>> start READING PASSAGE

From 79425efea806599b611de4e3b25bdc36516e7522 Mon Sep 17 00:00:00 2001
From: Jonathan McDowell <noodles@earth.li>
Date: Fri, 22 Sep 2023 19:19:00 +0100
Subject: [PATCH] Improve HTML escaping

Our existing HTML escaping was very primitive, looking only for a single
< and > around an email address. Extend this to cover multiple instance
of <, >, &, ", ' which should cover all the important bits. Also move to
using a caller provided buffer rather than a static buffer.
---
 keyindex.c | 145 +++++++++++++++++++++++++++++++++++------------------
 keyindex.h |  13 +++--
 stats.c    |   5 +-
 3 files changed, 108 insertions(+), 55 deletions(-)

diff --git a/keyindex.c b/keyindex.c
index fbd32c7..3ce8735 100644
--- a/keyindex.c
+++ b/keyindex.c
@@ -74,51 +74,82 @@ char pkalgo2char(uint8_t algo)
 }
 
 /**
- *	txt2html - Takes a string and converts it to HTML.
- *	@string: The string to HTMLize.
+ *	html_escape - Takes a string and converts it to HTML.
+ *	@src: The string to HTMLize.
+ *	@src_len: The length of the source string
+ *	@dst: A buffer to put the escaped string into
+ *	@dst_len: Length of the destination buffer (including a trailing NULL)
  *
- *	Takes a string and escapes any HTML entities.
+ *	Takes a string and escapes any HTML entities (<, >, &, ", '). Returns
+ *	dst.
  */
-const char *txt2html(const char *string)
+const char *html_escape(const char *src, size_t src_len,
+		char *dst, size_t dst_len)

>> end READING PASSAGE

• [GIVEN EXERCISE 1]: According to the patch's description, why was the HTML escaping extended? Answer in one to three sentences.
• [GIVEN EXERCISE 2]: Please print a section of the patch word for word, starting at the words "From 79425efea806599b611de4e3b25bdc36516e7522 Mon" and stopping after the words "insertions(+), 55 deletions(-)".
You won't need the records.

>> start ENTRIES PROVIDED

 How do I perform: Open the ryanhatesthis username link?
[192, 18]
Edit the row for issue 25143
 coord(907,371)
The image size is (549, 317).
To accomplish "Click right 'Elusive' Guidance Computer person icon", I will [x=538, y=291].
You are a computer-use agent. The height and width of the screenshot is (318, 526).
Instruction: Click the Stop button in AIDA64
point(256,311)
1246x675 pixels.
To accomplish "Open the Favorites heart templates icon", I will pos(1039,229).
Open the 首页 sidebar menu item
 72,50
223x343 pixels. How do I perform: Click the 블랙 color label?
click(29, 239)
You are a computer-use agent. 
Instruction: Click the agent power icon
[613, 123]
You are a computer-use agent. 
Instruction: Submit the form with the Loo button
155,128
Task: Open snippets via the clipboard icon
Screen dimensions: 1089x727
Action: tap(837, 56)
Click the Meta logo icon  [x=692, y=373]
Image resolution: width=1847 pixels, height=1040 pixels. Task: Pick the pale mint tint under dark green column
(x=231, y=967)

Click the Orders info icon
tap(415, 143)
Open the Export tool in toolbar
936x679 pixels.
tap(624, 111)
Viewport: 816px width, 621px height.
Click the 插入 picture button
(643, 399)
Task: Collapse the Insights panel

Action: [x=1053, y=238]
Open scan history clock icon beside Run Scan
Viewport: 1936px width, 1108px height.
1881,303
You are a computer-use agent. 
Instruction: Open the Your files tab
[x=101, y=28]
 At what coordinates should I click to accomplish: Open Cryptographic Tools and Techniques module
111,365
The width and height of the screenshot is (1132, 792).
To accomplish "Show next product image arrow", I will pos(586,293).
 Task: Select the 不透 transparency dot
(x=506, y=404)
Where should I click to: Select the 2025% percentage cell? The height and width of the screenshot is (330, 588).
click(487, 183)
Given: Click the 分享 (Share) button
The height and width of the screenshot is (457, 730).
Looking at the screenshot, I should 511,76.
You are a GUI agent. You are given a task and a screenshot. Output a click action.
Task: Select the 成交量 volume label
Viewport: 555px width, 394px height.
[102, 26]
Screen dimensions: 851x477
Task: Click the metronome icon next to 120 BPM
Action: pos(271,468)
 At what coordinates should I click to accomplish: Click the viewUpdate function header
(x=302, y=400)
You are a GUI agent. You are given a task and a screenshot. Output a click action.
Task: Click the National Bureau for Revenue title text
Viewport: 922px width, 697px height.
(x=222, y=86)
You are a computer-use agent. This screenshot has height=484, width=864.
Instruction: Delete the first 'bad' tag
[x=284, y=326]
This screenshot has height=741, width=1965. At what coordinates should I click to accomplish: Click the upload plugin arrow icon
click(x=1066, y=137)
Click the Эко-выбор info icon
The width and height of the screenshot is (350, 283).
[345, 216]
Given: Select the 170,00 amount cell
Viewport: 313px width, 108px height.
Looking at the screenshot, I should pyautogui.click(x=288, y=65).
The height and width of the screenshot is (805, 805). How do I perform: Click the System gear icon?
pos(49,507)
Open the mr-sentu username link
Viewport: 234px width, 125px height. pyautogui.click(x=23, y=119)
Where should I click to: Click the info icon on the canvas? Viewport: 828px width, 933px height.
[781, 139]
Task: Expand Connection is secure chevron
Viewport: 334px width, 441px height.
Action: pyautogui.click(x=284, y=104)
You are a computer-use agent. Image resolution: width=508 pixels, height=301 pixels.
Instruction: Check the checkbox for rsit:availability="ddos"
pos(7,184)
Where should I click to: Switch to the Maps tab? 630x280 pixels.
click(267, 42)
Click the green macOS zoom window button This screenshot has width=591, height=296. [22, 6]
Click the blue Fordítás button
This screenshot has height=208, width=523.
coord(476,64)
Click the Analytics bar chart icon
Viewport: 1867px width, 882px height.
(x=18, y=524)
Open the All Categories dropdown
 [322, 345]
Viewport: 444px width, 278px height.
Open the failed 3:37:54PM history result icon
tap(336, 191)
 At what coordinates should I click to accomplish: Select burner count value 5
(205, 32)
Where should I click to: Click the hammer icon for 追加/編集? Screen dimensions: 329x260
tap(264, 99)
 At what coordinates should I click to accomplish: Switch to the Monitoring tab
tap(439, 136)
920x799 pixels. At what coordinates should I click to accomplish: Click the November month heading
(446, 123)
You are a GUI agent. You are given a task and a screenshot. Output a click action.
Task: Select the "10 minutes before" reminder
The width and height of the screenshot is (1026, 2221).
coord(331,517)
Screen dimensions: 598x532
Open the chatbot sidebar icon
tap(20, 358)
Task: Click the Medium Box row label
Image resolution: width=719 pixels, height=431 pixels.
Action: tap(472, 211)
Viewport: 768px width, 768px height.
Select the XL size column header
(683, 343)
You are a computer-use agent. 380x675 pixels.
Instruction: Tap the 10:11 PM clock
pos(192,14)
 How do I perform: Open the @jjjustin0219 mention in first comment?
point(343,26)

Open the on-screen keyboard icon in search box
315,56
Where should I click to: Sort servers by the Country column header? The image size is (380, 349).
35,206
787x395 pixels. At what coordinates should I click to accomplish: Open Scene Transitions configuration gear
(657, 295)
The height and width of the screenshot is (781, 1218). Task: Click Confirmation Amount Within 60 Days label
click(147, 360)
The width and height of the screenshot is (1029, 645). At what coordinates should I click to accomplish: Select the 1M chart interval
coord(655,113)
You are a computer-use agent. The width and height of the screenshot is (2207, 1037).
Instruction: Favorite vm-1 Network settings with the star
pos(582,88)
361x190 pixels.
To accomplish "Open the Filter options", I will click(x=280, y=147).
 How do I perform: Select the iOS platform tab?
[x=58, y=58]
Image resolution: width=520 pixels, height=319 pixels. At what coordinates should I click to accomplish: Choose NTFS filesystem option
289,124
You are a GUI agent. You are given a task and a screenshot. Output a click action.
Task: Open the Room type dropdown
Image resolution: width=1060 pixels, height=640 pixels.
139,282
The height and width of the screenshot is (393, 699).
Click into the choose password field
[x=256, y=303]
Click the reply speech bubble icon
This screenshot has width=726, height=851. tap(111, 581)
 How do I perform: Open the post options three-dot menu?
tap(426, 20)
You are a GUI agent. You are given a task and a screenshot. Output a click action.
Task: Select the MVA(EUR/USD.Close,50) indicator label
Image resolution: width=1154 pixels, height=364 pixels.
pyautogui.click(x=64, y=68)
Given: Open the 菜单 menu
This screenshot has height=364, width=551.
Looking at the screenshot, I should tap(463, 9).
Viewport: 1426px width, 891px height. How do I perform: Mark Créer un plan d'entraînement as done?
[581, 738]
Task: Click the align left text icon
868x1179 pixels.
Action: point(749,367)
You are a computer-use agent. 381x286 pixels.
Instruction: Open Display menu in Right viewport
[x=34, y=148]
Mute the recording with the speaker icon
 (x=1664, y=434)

>> end ENTRIES PROVIDED

• [CORRECT RESULT 1]: The existing escaping was very primitive and looked only for a single < and > around an email address. The patch extends it to cover multiple instances of <, >, &, ", and ', which should cover all the important bits.

• [CORRECT RESULT 2]:
From 79425efea806599b611de4e3b25bdc36516e7522 Mon Sep 17 00:00:00 2001
From: Jonathan McDowell <noodles@earth.li>
Date: Fri, 22 Sep 2023 19:19:00 +0100
Subject: [PATCH] Improve HTML escaping

Our existing HTML escaping was very primitive, looking only for a single
< and > around an email address. Extend this to cover multiple instance
of <, >, &, ", ' which should cover all the important bits. Also move to
using a caller provided buffer rather than a static buffer.
---
 keyindex.c | 145 +++++++++++++++++++++++++++++++++++------------------
 keyindex.h |  13 +++--
 stats.c    |   5 +-
 3 files changed, 108 insertions(+), 55 deletions(-)